*Work required:* Your answer should be only the lines below from the one with "Click the share upload icon" to the one with "Select the word", repeated exactly, ends included.

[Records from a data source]
Content starts
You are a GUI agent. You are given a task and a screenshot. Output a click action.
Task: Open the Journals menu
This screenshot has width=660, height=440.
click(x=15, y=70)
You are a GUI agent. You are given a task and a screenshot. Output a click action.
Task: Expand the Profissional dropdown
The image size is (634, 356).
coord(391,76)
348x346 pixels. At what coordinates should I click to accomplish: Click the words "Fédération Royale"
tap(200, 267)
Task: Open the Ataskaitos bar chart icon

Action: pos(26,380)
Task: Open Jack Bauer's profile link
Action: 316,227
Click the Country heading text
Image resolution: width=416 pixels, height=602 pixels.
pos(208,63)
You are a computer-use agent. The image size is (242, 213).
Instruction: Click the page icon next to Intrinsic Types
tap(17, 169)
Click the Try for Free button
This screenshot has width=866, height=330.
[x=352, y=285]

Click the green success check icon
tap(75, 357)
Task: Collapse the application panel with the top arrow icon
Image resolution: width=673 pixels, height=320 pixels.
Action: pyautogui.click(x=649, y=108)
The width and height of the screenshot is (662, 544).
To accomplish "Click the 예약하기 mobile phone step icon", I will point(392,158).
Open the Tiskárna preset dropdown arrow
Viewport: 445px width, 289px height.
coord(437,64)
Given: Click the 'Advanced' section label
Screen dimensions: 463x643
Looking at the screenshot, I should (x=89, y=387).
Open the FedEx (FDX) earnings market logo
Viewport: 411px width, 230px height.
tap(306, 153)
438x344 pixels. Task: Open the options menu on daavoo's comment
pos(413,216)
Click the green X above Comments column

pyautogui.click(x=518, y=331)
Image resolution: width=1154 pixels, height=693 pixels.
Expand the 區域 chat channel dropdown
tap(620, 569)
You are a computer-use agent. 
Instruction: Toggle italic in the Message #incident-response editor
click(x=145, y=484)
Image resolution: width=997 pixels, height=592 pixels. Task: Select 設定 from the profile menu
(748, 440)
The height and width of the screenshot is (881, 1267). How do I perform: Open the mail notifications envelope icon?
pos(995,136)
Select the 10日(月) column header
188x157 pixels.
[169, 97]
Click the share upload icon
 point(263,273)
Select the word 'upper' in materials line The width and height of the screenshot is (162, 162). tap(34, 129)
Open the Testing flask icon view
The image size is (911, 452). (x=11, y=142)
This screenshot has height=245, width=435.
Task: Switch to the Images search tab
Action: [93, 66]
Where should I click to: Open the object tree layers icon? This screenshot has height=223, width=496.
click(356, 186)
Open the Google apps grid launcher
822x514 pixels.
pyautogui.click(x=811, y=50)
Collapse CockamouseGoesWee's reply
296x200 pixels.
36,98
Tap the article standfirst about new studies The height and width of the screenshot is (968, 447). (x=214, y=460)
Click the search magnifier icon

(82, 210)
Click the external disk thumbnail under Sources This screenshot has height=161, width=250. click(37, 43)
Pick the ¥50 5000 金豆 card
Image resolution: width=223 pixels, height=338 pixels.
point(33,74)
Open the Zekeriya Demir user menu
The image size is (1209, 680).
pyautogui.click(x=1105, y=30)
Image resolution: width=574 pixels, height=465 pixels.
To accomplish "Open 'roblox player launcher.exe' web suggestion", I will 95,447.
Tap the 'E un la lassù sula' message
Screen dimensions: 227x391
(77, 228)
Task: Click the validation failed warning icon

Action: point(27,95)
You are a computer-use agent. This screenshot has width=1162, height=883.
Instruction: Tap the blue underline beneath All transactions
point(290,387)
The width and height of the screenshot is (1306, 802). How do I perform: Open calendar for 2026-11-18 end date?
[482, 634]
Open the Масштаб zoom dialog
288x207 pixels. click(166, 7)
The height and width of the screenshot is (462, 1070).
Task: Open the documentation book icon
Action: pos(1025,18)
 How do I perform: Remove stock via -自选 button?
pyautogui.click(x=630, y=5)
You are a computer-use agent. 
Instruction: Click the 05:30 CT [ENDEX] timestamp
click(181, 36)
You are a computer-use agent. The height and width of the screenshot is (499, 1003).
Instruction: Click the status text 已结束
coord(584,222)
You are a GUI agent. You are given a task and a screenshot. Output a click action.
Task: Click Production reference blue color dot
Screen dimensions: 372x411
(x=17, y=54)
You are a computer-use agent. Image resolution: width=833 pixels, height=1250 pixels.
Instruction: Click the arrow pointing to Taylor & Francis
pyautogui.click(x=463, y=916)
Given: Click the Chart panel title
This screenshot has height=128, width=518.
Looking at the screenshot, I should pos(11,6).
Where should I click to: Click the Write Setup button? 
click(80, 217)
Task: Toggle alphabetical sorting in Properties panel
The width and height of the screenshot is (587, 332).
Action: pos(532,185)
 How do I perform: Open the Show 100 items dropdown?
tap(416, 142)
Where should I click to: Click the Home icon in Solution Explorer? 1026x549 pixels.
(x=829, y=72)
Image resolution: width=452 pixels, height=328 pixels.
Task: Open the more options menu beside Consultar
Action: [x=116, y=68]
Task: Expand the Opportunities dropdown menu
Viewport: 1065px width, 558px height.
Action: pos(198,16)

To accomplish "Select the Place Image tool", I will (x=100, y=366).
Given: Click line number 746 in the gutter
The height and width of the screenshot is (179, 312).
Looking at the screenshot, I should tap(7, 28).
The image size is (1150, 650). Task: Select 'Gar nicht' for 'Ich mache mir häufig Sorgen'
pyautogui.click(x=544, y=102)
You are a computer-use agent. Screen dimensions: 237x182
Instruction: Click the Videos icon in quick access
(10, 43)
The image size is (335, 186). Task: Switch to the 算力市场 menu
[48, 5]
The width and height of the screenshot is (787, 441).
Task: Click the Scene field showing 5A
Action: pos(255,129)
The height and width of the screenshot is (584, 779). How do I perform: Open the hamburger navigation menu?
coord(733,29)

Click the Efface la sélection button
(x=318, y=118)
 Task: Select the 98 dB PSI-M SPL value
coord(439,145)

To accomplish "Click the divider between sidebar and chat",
Content ends
*The answer:*
Click the share upload icon
 point(263,273)
Select the word 'upper' in materials line The width and height of the screenshot is (162, 162). tap(34, 129)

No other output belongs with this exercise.